§ **VORLIEGENDER TEXT**
====================
WZB Mitteilungen - Nr. 159/März 2018
Wissenschaftszentrum Berlin für Sozialforschung

Zwischen Autonomie und Abhängigkeit
Forschungskooperationen mit Afrika sind im Fluss

von Stefan Skupien


Kurz gefasst:   Internationale Forschungskooperationen sind auf Förderer und neue Kooperationsmodelle angewiesen. Das gilt besonders für Partner aus Ländern mit niedrigem Ressourceneinsatz für Wissenschaft und Innovation. In einer Studie zu Kooperationen zwischen europäischen und afrikanischen Forschenden zu den Themen vernachlässigte Tropenkrankheiten und erneuerbare Energien geht es um die ungleichen Bedingungen, unter denen die Kooperationen stattfinden, und um die Handlungsoptionen, die Beteiligte zum Ausgleich entwickeln. Öffentlichen und privaten Forschungsförderern kommt dabei eine zentrale Gestaltungsrolle zu.
====================
§ **ZU BEARBEITENDE AUFGABEN**
(1) Geben Sie den Text über Forschungskooperationen mit Afrika von „Zwischen Autonomie und“ bis einschließlich „zentrale Gestaltungsrolle zu.“ wortgetreu wieder.
(2) Schreiben Sie den Text über Forschungskooperationen mit Afrika im Anschluss an seinen letzten Satz weiter.
Die anschließenden Zeilen haben keinen Bezug zum Text über Forschungskooperationen mit Afrika.

§ **GESPEICHERTE DATEN**
====================
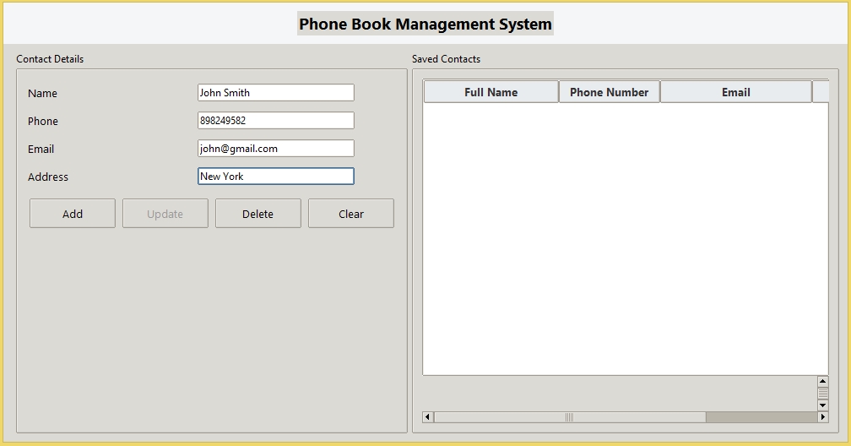Click the greyed-out Update button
====================
§ **LÖSUNGEN**
(1)
Zwischen Autonomie und Abhängigkeit
Forschungskooperationen mit Afrika sind im Fluss

von Stefan Skupien


Kurz gefasst:   Internationale Forschungskooperationen sind auf Förderer und neue Kooperationsmodelle angewiesen. Das gilt besonders für Partner aus Ländern mit niedrigem Ressourceneinsatz für Wissenschaft und Innovation. In einer Studie zu Kooperationen zwischen europäischen und afrikanischen Forschenden zu den Themen vernachlässigte Tropenkrankheiten und erneuerbare Energien geht es um die ungleichen Bedingungen, unter denen die Kooperationen stattfinden, und um die Handlungsoptionen, die Beteiligte zum Ausgleich entwickeln. Öffentlichen und privaten Forschungsförderern kommt dabei eine zentrale Gestaltungsrolle zu.

(2)
Globale Herausforderungen lassen sich gegenwärtig am ehesten von forschungsstarken Wissensgesellschaften bewältigen, die intensiv zusammenarbeiten. Afrikanische Forschende sind in derartige globale Wissenschaftskooperationen oft nur unzureichend eingebunden. Nord-Süd-Asymmetrien beeinflussen das Agenda-Setting ebenso wie die Finanzierung und Arbeitsteilung im Forschungsprozess. Das stellt die Beteiligten oft vor schwierige Entscheidungen mit ambivalenten Folgen. Die Förderung von Wissenschaftskooperationen rückt zum einen als Instrument für soziale und ökologische Nachhaltigkeit, aber auch als Untersuchungsgegenstand zunehmend in den Blickpunkt der Sozialwissenschaften. Afrikanisch-europäische Forschungsbeziehungen bilden den Hintergrund für mein Projekt "Assessing North-South Scientific Cooperation: African-European Research Partnerships and Their Ideas of Sustainability".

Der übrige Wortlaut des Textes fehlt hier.